The usage viewpoint identifies the users, parties, and roles of the IIoT system, and how they will interact with it. The usage viewpoint describes the coordination of activities throughout the system and its components, or how the system will be used; it becomes the input for the system requirements, and guides the design, deployment, operations, and evolution of the system.

The usage viewpoint is primarily concerned with executing tasks. Tasks are performed by parties who assume operational roles and do the work of the system. Roles consist of capacities and privileges to execute tasks or functions in support of specific activities. A party is any autonomous agent, either human or automated, whose job it is it to execute tasks and perform activities.
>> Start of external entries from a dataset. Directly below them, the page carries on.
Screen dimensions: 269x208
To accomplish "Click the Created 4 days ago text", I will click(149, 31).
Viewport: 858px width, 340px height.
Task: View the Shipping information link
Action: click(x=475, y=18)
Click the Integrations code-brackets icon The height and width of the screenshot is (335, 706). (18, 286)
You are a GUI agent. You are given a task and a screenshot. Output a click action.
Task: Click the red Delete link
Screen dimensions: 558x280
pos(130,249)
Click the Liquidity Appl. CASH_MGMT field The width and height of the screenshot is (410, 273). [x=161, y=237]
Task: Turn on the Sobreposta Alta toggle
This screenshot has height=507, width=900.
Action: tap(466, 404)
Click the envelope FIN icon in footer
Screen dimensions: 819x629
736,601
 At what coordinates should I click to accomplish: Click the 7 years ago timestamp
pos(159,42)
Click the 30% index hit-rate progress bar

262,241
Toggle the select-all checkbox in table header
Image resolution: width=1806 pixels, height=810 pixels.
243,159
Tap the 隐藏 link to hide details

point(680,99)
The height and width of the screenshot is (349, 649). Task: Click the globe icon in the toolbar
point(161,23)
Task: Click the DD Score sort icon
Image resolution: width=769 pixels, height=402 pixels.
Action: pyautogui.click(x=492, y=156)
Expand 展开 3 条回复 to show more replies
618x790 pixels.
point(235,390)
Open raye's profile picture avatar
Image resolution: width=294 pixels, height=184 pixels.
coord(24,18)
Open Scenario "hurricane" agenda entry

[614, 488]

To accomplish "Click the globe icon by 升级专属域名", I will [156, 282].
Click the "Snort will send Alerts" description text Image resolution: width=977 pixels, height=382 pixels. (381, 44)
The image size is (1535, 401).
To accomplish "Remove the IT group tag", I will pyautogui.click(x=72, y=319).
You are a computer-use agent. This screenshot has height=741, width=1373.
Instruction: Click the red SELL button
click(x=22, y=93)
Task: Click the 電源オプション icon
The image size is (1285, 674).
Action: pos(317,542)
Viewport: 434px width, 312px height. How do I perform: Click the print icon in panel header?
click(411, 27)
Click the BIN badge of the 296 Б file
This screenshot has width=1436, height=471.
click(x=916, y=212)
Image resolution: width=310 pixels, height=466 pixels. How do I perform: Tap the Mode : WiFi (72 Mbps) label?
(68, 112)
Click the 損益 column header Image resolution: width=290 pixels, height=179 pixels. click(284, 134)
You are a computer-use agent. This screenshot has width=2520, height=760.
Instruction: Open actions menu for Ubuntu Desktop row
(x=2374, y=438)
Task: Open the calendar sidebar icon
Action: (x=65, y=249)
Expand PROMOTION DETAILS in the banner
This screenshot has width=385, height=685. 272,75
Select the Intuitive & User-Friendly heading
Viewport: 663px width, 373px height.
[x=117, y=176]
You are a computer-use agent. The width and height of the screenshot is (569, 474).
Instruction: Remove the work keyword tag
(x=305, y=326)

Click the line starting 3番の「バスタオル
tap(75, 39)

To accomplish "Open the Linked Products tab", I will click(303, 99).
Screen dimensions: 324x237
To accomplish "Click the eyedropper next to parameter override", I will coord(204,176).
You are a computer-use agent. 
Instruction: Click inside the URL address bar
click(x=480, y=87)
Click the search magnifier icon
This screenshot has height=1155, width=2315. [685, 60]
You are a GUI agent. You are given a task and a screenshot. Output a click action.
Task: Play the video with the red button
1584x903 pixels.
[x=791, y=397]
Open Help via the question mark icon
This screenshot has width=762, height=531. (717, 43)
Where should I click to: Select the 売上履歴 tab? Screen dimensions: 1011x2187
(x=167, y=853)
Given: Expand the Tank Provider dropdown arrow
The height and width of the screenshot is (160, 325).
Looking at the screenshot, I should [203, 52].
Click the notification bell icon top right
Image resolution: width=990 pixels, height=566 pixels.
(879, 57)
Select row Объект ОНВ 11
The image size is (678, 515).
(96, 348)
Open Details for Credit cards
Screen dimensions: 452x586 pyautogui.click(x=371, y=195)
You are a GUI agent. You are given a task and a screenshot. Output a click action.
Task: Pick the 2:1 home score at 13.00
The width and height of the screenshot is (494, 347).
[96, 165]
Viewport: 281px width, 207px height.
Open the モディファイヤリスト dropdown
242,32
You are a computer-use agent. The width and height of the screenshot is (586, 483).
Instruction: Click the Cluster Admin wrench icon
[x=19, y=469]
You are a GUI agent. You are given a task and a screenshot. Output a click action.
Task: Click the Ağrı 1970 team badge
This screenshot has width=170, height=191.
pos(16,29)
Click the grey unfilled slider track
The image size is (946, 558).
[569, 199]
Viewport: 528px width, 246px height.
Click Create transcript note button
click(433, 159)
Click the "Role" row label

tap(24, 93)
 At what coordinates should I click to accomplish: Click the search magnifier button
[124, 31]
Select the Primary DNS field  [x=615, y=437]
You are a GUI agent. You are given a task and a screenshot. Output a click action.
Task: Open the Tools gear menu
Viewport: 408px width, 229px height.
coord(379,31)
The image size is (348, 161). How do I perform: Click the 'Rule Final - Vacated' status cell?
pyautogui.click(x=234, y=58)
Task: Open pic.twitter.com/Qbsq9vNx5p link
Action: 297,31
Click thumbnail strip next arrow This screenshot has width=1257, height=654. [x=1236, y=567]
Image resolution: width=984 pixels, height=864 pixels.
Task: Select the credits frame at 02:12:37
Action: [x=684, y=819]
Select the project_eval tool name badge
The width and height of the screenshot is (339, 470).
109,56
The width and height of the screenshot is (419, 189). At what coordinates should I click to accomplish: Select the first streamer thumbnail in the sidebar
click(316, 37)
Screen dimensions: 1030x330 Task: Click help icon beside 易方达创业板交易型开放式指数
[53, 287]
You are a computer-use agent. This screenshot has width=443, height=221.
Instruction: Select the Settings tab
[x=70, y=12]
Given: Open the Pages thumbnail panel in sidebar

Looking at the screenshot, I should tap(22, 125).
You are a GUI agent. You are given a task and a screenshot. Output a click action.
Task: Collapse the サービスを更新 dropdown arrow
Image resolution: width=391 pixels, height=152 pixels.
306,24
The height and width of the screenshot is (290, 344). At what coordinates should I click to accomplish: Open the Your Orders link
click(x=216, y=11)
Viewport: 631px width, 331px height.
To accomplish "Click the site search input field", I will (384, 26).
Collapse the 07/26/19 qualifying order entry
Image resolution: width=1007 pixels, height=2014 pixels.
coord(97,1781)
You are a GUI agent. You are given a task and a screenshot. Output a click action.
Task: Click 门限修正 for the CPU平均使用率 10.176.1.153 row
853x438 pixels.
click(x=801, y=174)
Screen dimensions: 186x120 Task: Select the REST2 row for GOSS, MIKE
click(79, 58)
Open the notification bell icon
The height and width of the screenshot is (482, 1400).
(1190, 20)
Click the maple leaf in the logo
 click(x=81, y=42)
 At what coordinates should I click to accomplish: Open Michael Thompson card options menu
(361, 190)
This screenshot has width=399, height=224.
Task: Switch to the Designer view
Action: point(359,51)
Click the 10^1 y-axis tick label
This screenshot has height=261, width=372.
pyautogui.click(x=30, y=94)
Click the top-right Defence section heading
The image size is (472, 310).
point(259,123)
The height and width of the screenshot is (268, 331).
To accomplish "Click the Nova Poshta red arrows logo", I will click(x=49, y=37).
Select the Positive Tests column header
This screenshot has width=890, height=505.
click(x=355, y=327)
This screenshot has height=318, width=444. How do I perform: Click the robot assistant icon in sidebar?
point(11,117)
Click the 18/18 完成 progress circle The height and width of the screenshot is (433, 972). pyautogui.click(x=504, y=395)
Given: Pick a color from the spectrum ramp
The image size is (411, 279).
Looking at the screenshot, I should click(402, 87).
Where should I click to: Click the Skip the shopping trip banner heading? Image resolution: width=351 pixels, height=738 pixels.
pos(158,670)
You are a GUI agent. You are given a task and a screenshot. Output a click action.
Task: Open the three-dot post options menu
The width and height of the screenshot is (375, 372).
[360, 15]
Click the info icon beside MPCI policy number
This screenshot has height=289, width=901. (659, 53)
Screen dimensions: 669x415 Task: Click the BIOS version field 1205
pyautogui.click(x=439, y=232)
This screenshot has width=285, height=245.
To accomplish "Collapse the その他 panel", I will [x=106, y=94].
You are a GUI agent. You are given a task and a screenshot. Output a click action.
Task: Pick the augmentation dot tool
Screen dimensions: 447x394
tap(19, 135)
A party must assume an appropriate role to execute the tasks required for the corresponding activities. A party may be assigned to one or more roles, and a role may be assumed by more than one party.

Tasks are defined within the context of a role. A functional map describes the functions and functional components mapped to the task. For example, a task analyzing temperatures may map to functions to analyze temperature data and aggregation functions to return the values for average, highest (maximum), and lowest (minimum) temperatures. An implementation map describes the implementation components necessary to execute the tasks. It also describes how a task's associated role(s) map to system components and operations.

Tasks may be combined in a coordinated fashion to perform an activity. Activities are sets of tasks required to perform a process in an IIoT system and are frequently executed repeatedly. An activity consists of a trigger, which initiates the activity, a workflow to control the sequence of task execution, and constraints, which define the boundaries of what the activity can do and preserves system characteristics such as data integrity.

Activities do not need to be described in detail initially, but should at least be described in the abstract, as potential activities are important in the design phase to define the requirements of the system. 

The usage viewpoint ultimately drives the detail requirements, design, implementation, deployment, and sustaining engineering. An experience framework helps define how the desired human IoT experience maps to key usages and capabilities required to deliver the usage and experience:

Figure 2.4:  IIoT experience framework

In this framework, each IIoT human-value experience is mapped to its key usages and the capabilities required for the usage. Focusing on usage sets the level of detail required for the use case. 

The usage scenario approach can be used to:

  • Identify current and future use cases and ensure the IIoT experiences are satisfied for the respective use cases
  • Ensure coverage across the human-value experience for IIoT deployments by creating key usage scenarios that map to those values
  • Provide guidance to bridge usage scenarios to the architecture framework

The experience framework allows the technical framework to be tracked back to key value experiences. Storyboarding each usage facilitates the definition of the usage requirements. Each pane in the storyboard has a detailed story with insights into what is happening, and can aid in identifying the entities, relationships, data sharing, and analysis needs. This decomposition exposes the architectural needs for each scenario.